┏━━

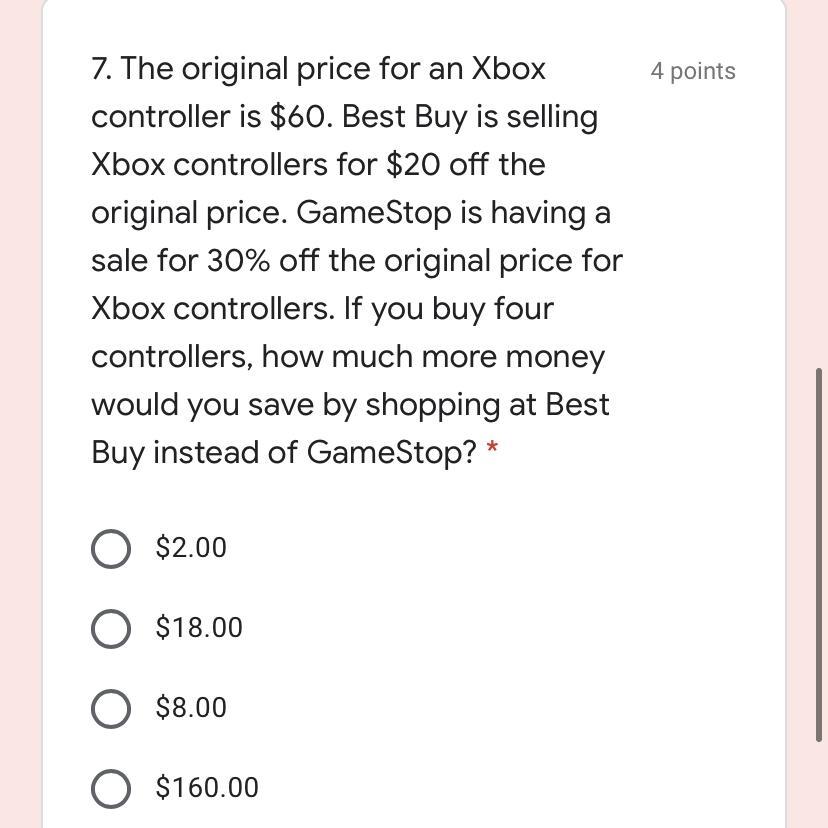Click the "GameStop?" word ending the question
Viewport: 828px width, 828px height.
tap(392, 453)
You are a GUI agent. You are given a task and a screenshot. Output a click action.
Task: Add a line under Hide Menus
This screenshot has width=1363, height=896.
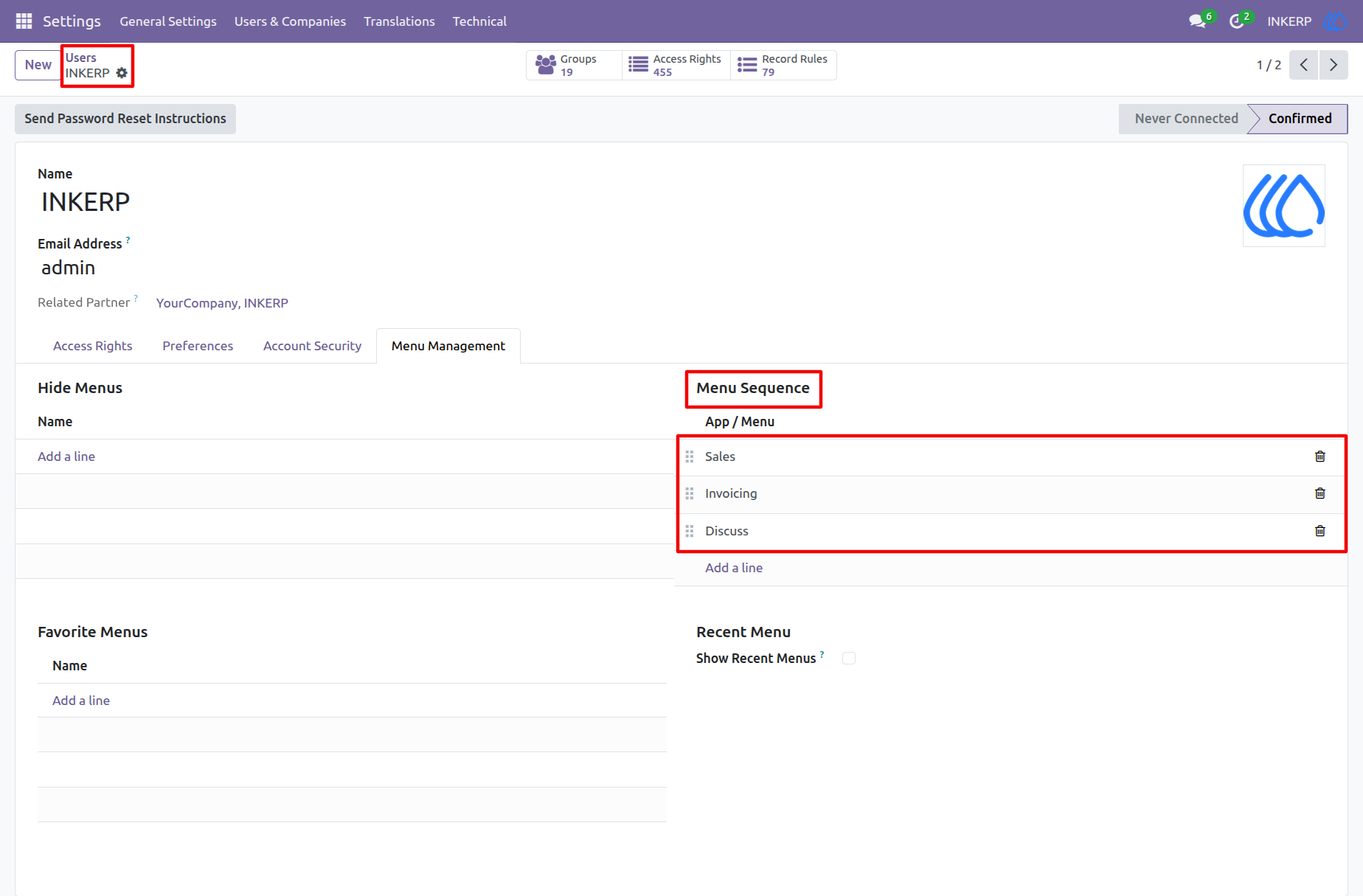click(66, 456)
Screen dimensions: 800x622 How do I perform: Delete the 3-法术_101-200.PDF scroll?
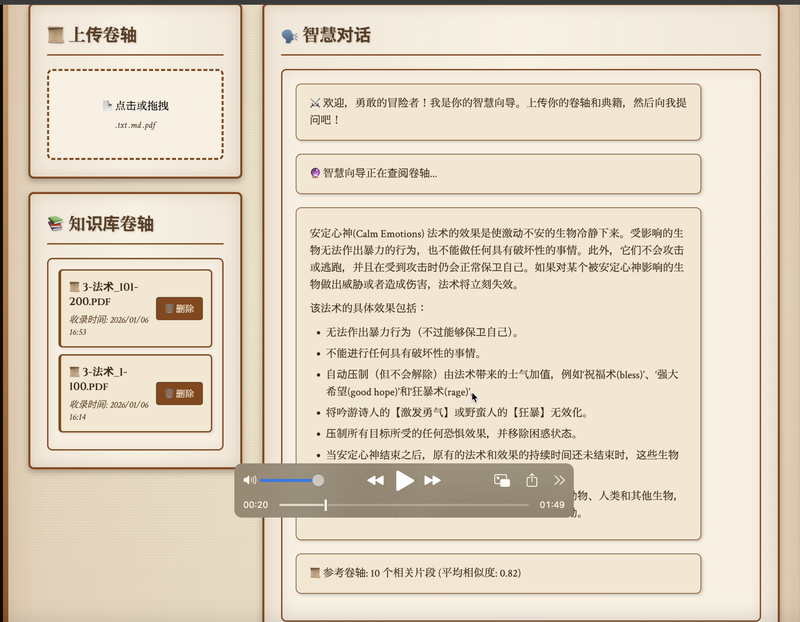[179, 308]
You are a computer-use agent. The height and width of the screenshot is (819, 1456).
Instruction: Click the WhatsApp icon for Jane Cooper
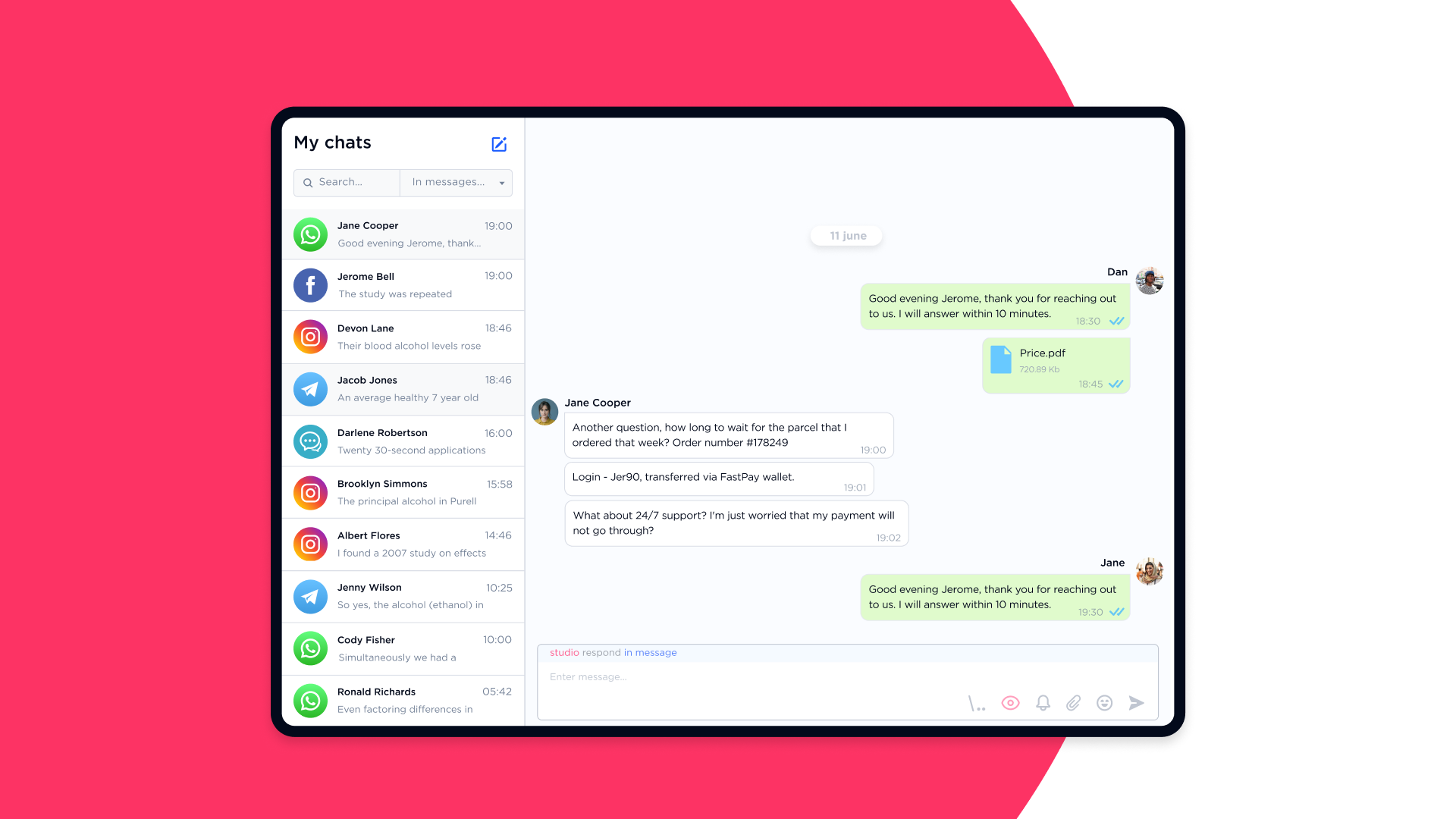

┗━━

What you need to do ▸
Copy out whichever lines of the listing contain the word "agent".

Result below ▸
You are a GUI agent. You are given a task and a screenshot. Output a click action.
You are a computer-use agent. The height and width of the screenshot is (819, 1456).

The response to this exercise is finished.